Question: "Let's denote $g' = g+ J$ for some $g\in R:=k[T_1, \dots T_l]$. Consider multiplicative closed set $D:=\{ 1,g ,g^2 ,\dots \}$ and its image $\bar{D} $ in $B= R/J$. Then we have $D^{-1}R/D^{-1}J \cong \bar{D}^{-1}(B=R/J) = B_{g'}$ ( C.f. Localization commutes with quotient ). Since $D^{-1}R = R_g = R[X]/(gX-1) = k[T_1,\dots T_l , X]/(gX-1)$ is finitely generated over $k$ and the homomorphic image of finitely generated algebra is itself finitely generated, $B_{g'}$ is finitely generated over $k$. And I guess that one of finite generators for $B_{g'}$ is $\{ (T_1 + (gX-1))+ D^{-1}J , \dots (T_l + (gX-1))+ D^{-1}J, (X + (gX-1))+ D^{-1}J \}$
True? Or is there more simpler form of generators?
Can anyone help?"
Answer: Parts of this has been proved elsewhere on this site, here is another elementary and explicit proof of this fact that does not use the universal property of localization:
Lemma: There is an isomorphism of rings $R_g \cong A:=R[t]/(tg-1)$ for any $g\in R$.
Proof define a map $\phi': R[t] \rightarrow R_g$ by $\phi'(t):=1/g$. This map satisfies $\phi'(tg-1)=0$ hence we get an induced map $\phi: R[t]/(tg-1) \rightarrow R_g$. Define a map $\rho': R \rightarrow R[t]/(tg-1)$ by $\rho'(a):=a$. Since $tg=1$ in $A$ it follows the element $g$ is a unit, hence there is (by the universal property of localization) a canonical map $\rho: R_g \rightarrow A$. Let us define this explicitly and prove it is well defined.
Define $\rho(a/g^n):=at^n$. If $a/g^n \cong b/g^m$ there is an integer $k\geq 0$ with
$$ g^{k+m}a = g^{k+n}b $$
in $R$. Using $\rho$ we get a similar equality in $A$. Since $g$ is a unit in $A$ it
follows
$$ t^k g^{k+m}a= t^k g^{k+n}b $$
hence ( in $A$ )
$$ g^m a = g^n b.$$
we get
$$t^m g^m a = t^m g^n b$$
hence $a=g^nt^m b$.
We get
$$t^n a= t^ng^n t^m b=t^mb$$
and it follows $\rho(a/g^n)=t^na=t^mb=\rho(b/g^n)$.
Hence the map is well defined.
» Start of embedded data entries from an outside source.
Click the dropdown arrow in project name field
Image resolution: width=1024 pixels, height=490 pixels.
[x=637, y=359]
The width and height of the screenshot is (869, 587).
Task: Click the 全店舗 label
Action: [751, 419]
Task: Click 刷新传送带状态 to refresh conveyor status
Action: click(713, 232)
You may check $\rho$ and $\phi$ are inverses of each other and it follows $\rho$ is an isomorphism of rings.
Hence for any ring $R$ and any element $g\in R$ it follows $R_g$ is a fintely generated $R$-algebra since $R_g \cong R[t]/(tg-1)$ is generated by one element $\overline{t}$.
As mentioned in the comments: If $R:=k[t]$ and if $S:=R-\{(0)\}$ it follows $S^{-1}(R) \cong k(x)$ is not a finitely generated $R$-algebra for the following reason:
Assume there is a finite set of generators $f_i/g_i \in k(x)$ for $i=1,..,n$. Let $g:=\prod g_i, g(i):=g/g_i$. It follows $f_i/g_i=F_i/g$ with $F_i:=f_ig(i)$. Let $h$ be a polynomial that is relatively prime to $g$. A linear combination
$$ \sum_i a_i(f_i/g_i) =(\sum_i a_iF_i)/g $$
can never equal $1/h$ since $g$ and $h$ are relatively prime. Hence $k(x)$ does not have a finite set of generators over $k[x]$.
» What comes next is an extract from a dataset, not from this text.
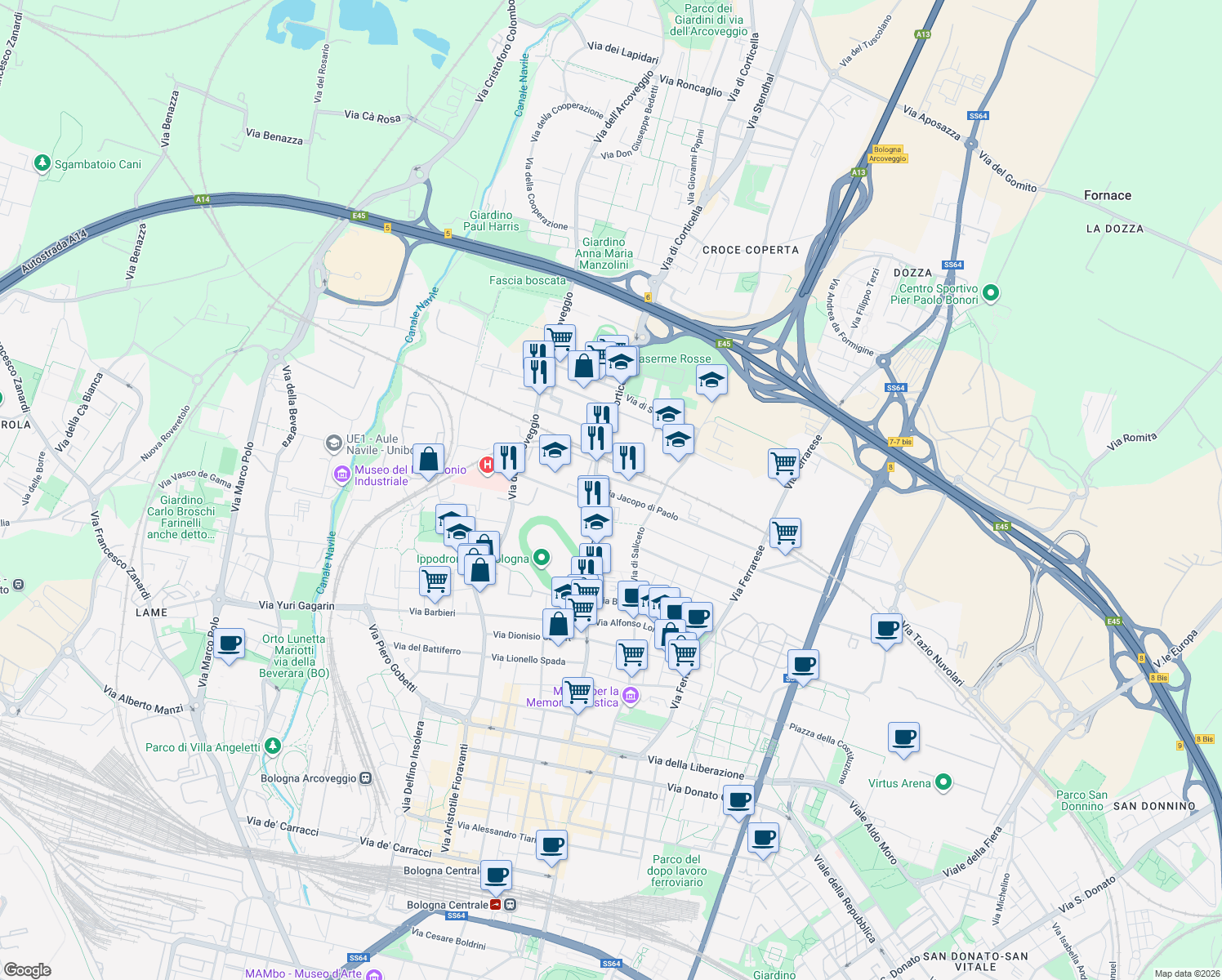Click the coffee marker near Via Tazio Nuvolari
Screen dimensions: 1222x980
tap(886, 628)

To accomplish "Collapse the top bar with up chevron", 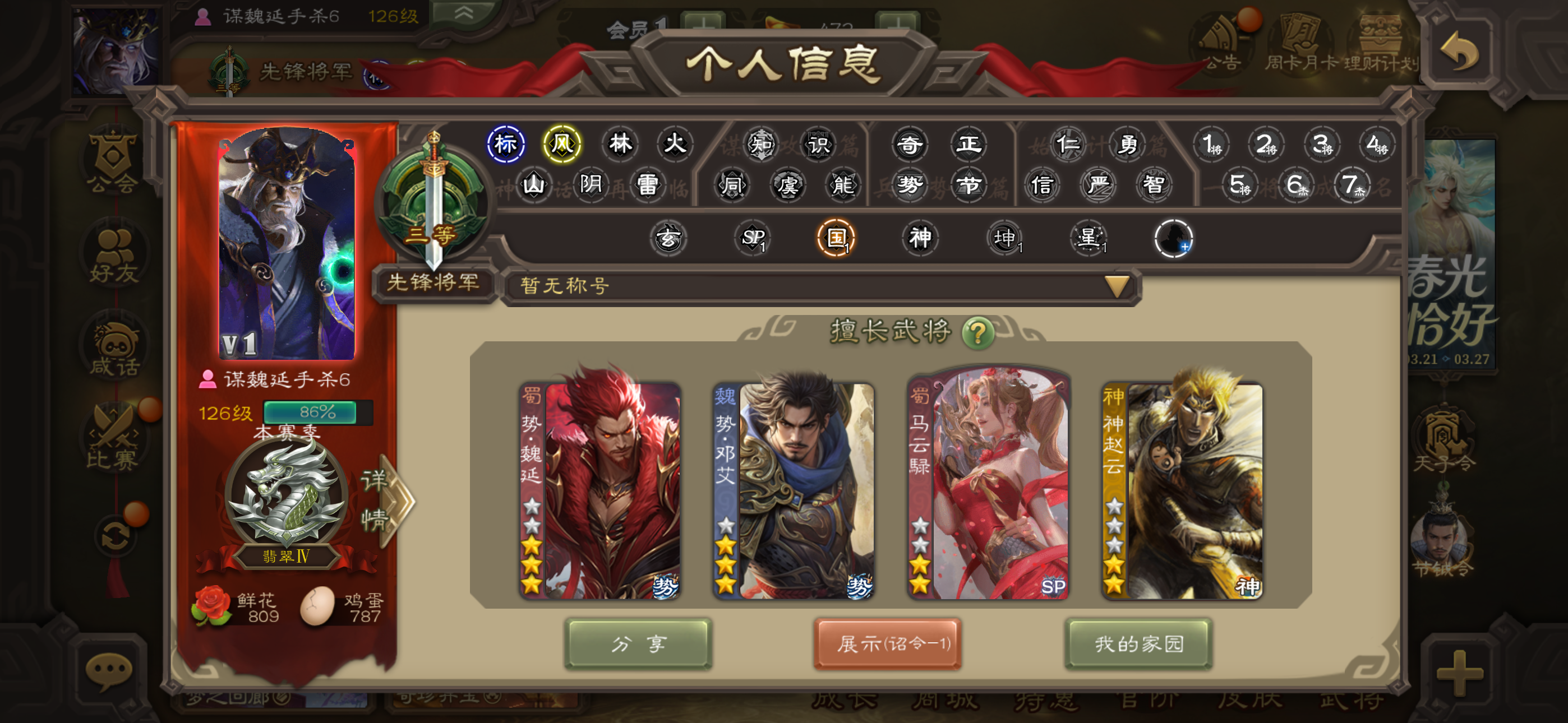I will point(464,13).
@Plantation - you should always define maps between commutative rings "constructively". This means if $A:=k[x_1,..,x_n]/I$ is the quotient of a polynomial ring in a finite set of variables $x_i$ by an ideal $I:=(h_1,..,h_l)$, a map of k-algebras $f:A \rightarrow B$ is defined by giving a set of elements $f(x_i):=b_i \in B$, such that for any element $h \in I$ it follows $h(b_i)=0$ for all $h \in I$.
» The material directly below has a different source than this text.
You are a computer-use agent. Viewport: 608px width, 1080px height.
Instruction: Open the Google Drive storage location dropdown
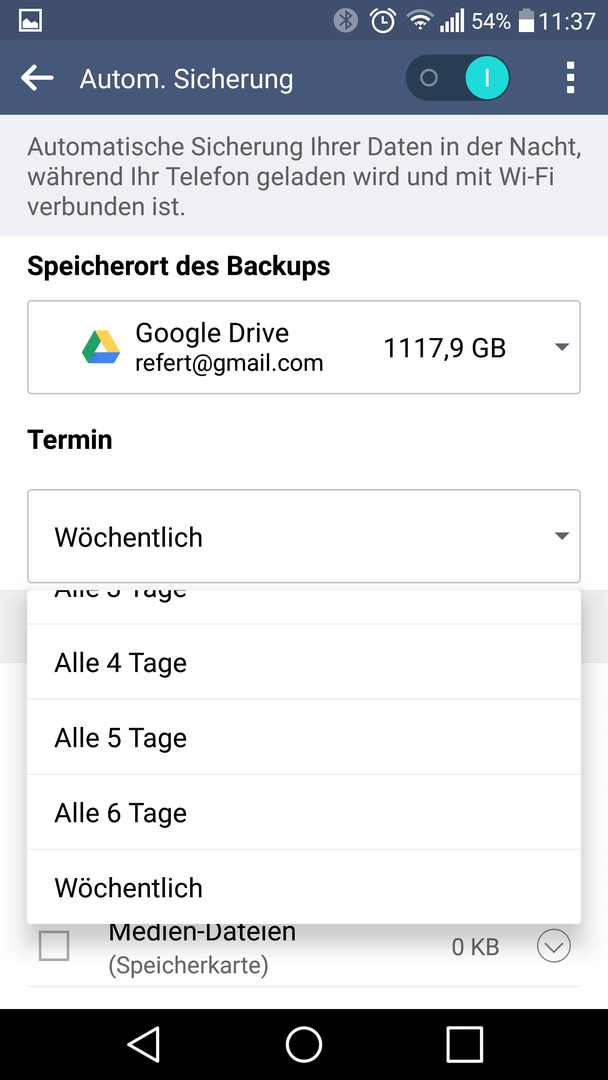pos(304,347)
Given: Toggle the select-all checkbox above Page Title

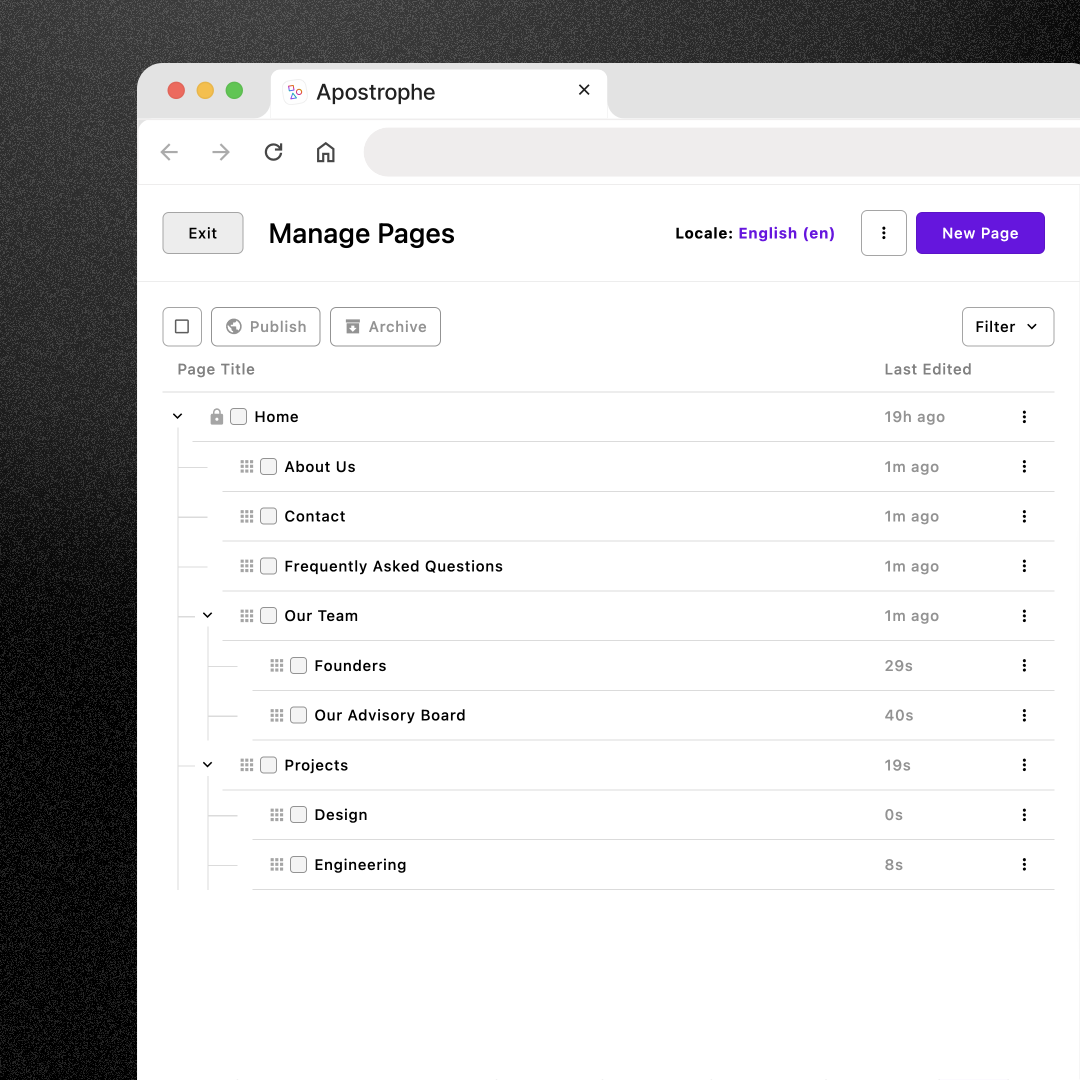Looking at the screenshot, I should (x=182, y=326).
By this I mean the following: A map $f$ induce a map
$$F: k[x_1,..,x_n] \rightarrow B$$
defined by $F(x_i):=b_i \in B$. Since the map $F$ sends the ideal $I$ to zero in $B$ it follows
$$(*) F(h_j(x_1,..,x_n)):=h_j(b_1,..,b_n)=0$$
for the generators $h_1,..,h_l$ of the ideal $I$.
Hence you must define a map $F$ such that the equations $(*)$ are fulfilled.